→ Exercise instructions: Copy out every line of the listing below that contains the word "height".

(Item-finding listing)
========================
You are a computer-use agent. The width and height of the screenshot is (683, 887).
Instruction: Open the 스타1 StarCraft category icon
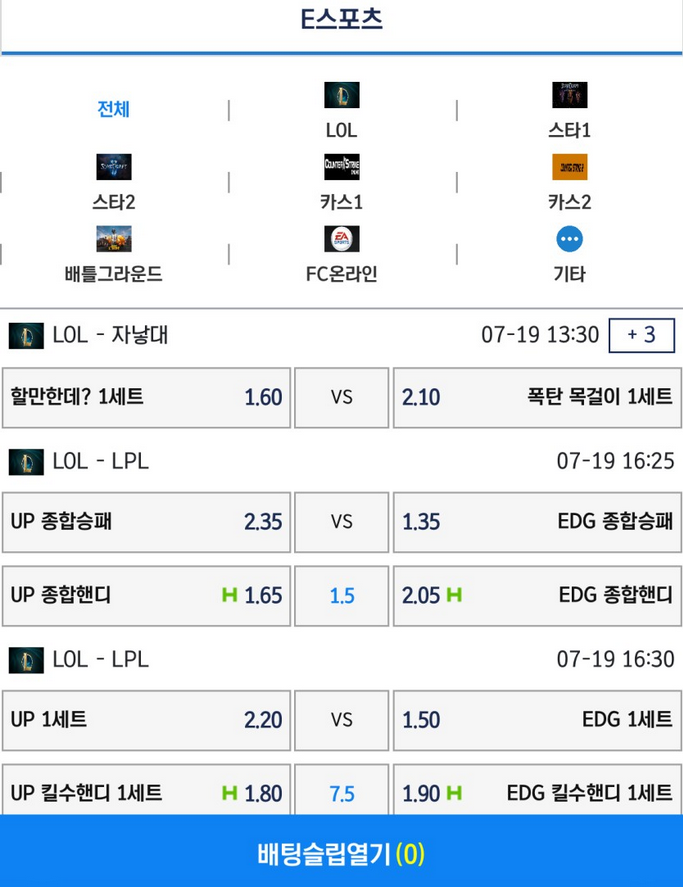(570, 95)
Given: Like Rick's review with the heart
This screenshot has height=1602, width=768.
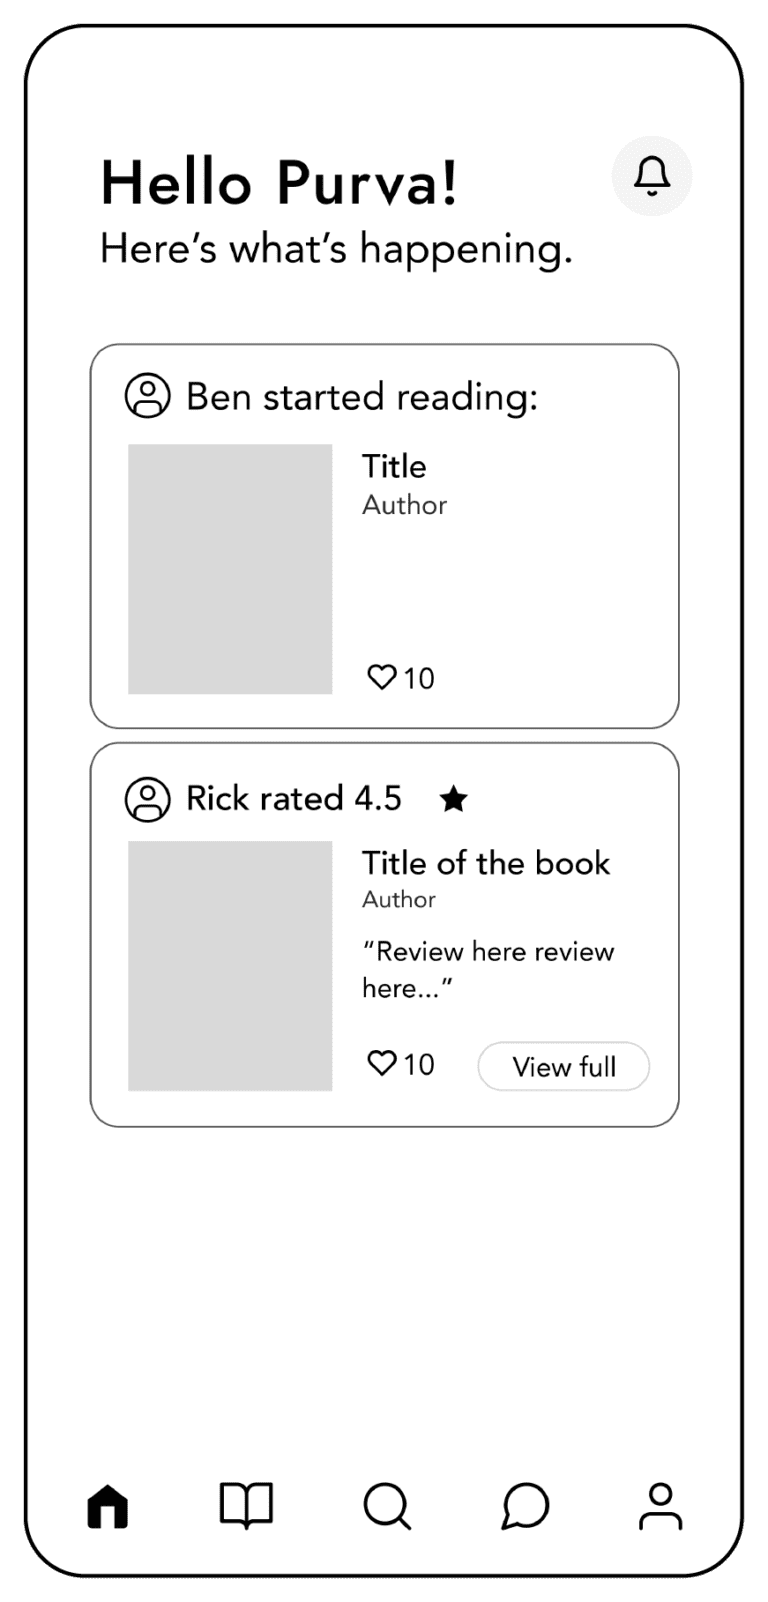Looking at the screenshot, I should coord(382,1063).
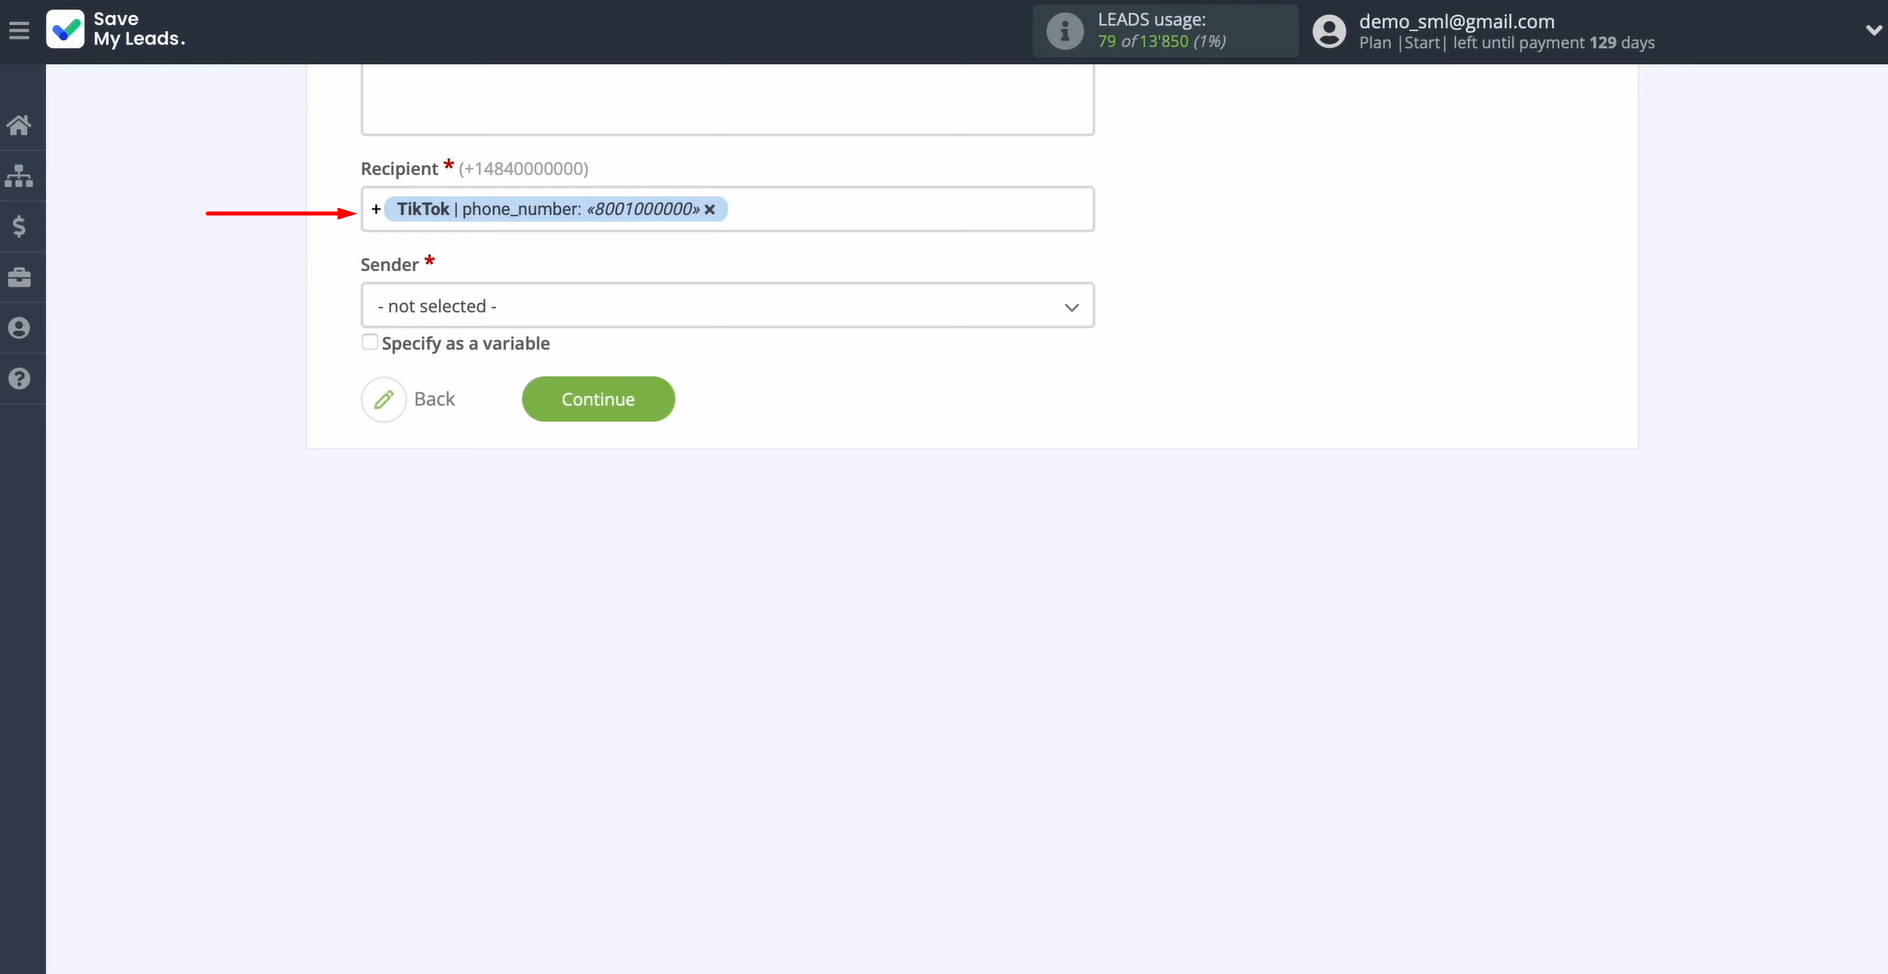The image size is (1888, 974).
Task: Click the Continue button
Action: pyautogui.click(x=598, y=398)
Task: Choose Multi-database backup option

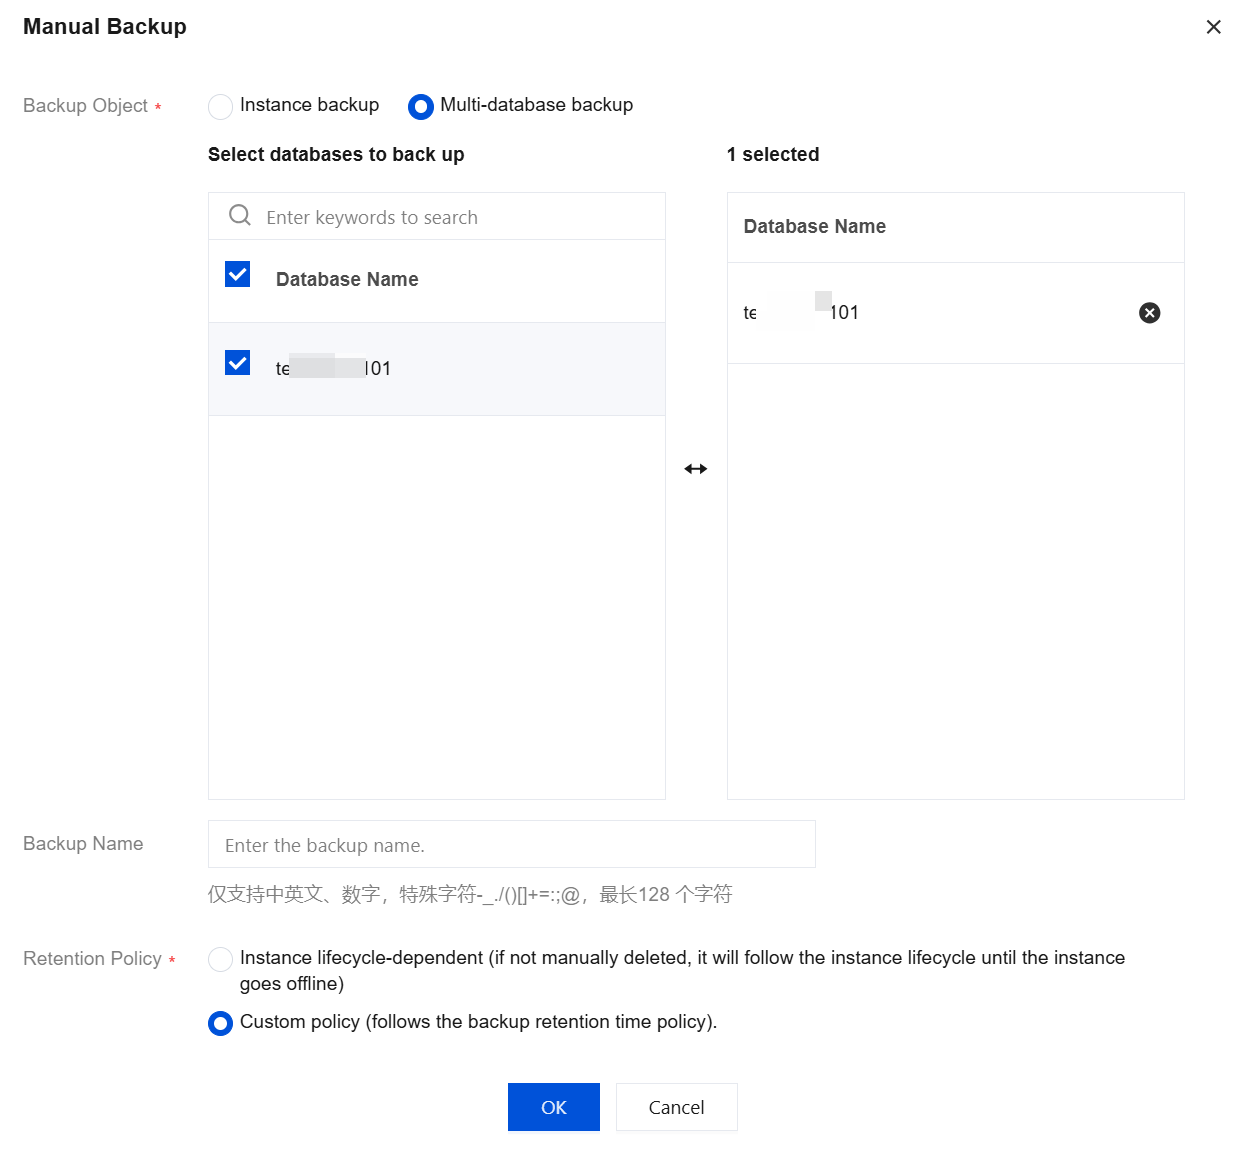Action: 421,106
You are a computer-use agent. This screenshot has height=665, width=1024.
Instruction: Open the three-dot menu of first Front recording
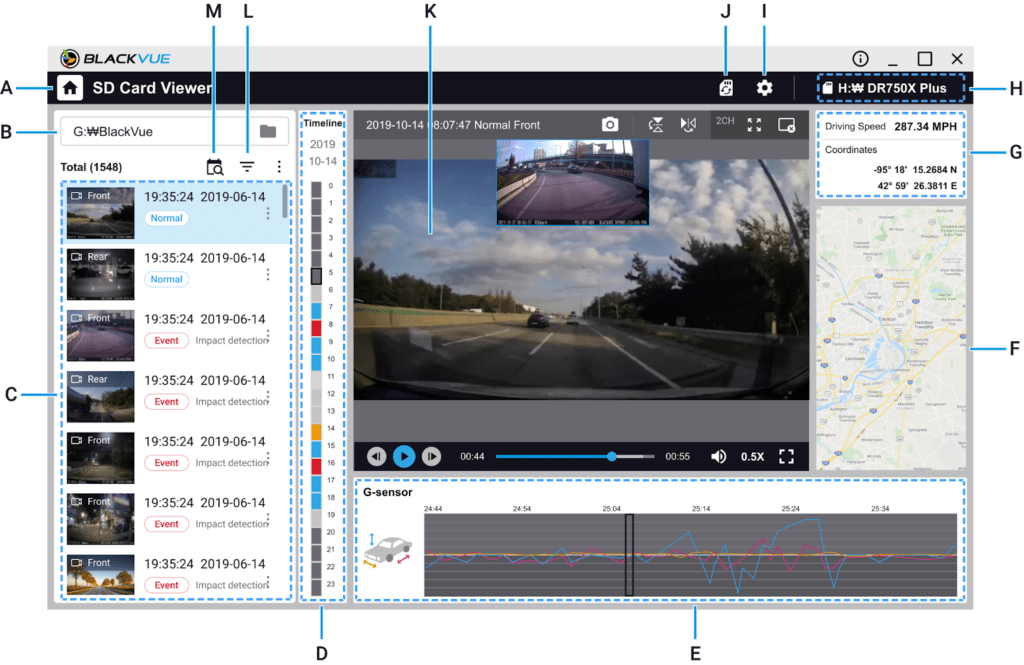tap(268, 213)
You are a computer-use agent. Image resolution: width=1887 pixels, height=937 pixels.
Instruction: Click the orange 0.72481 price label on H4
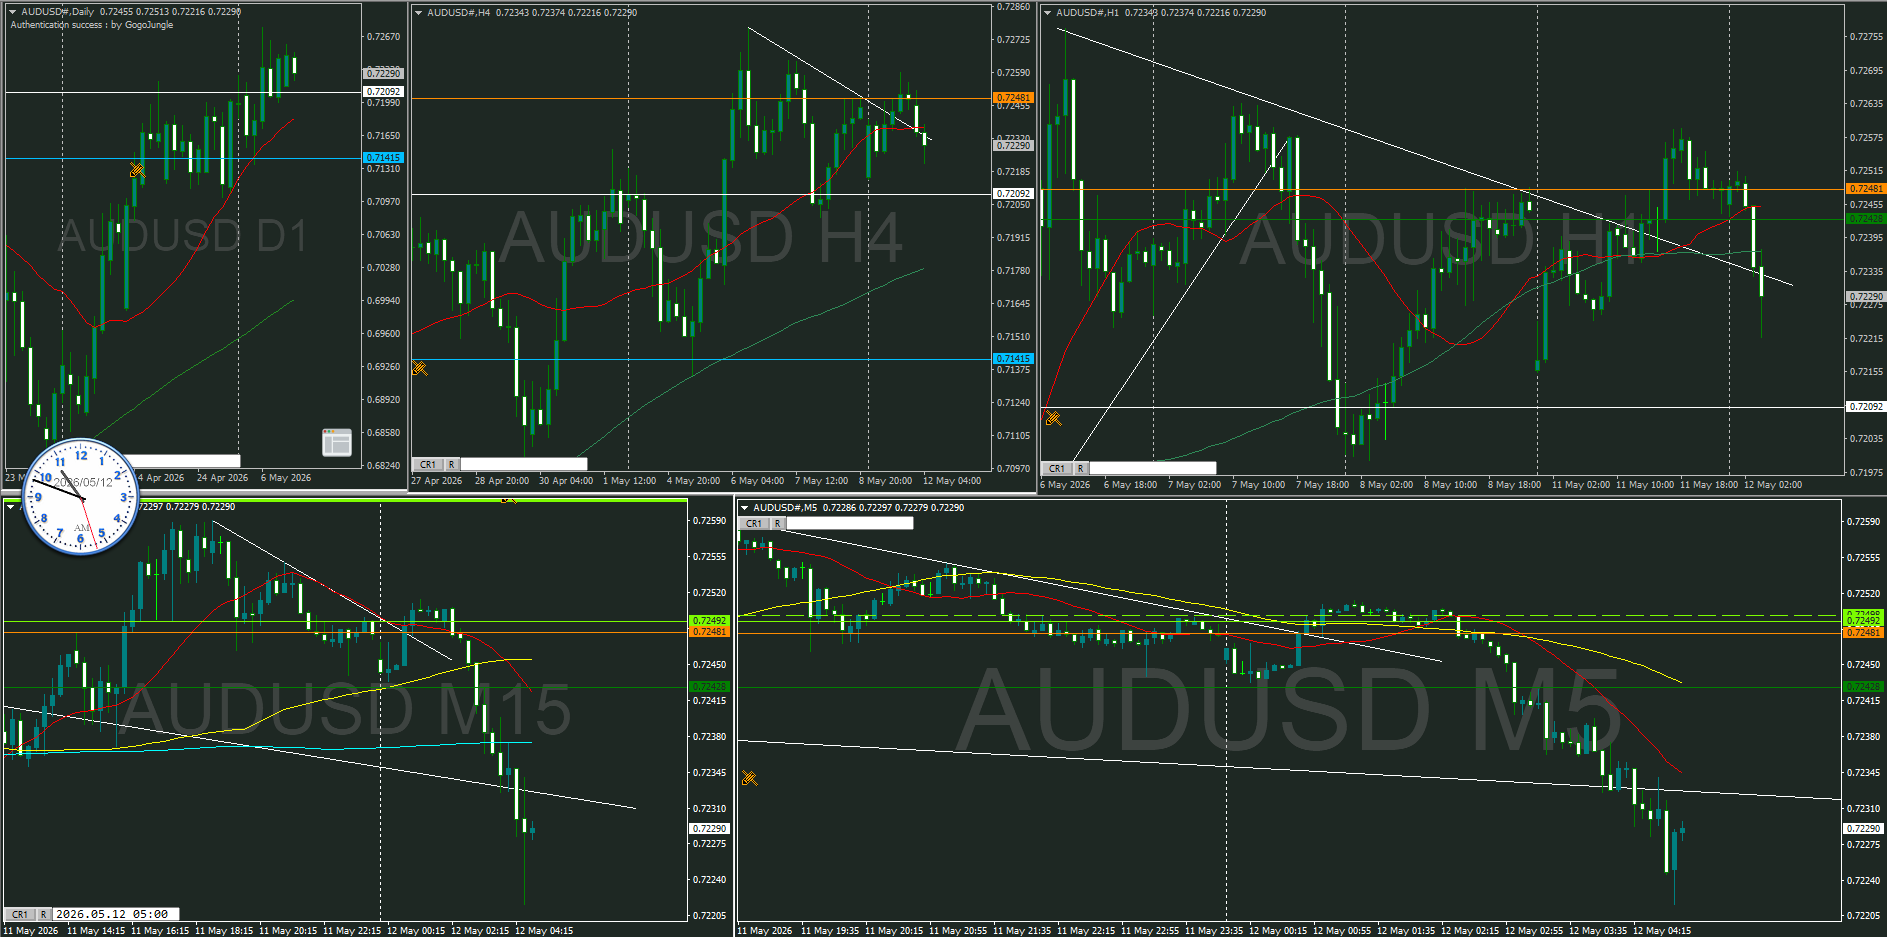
========================
→ Exercise output:
You are a computer-use agent. The width and height of the screenshot is (683, 887).
This screenshot has height=1602, width=768.
You are a computer-use agent. This screenshot has height=665, width=1024.
You are a computer-use agent. Image resolution: width=1887 pixels, height=937 pixels.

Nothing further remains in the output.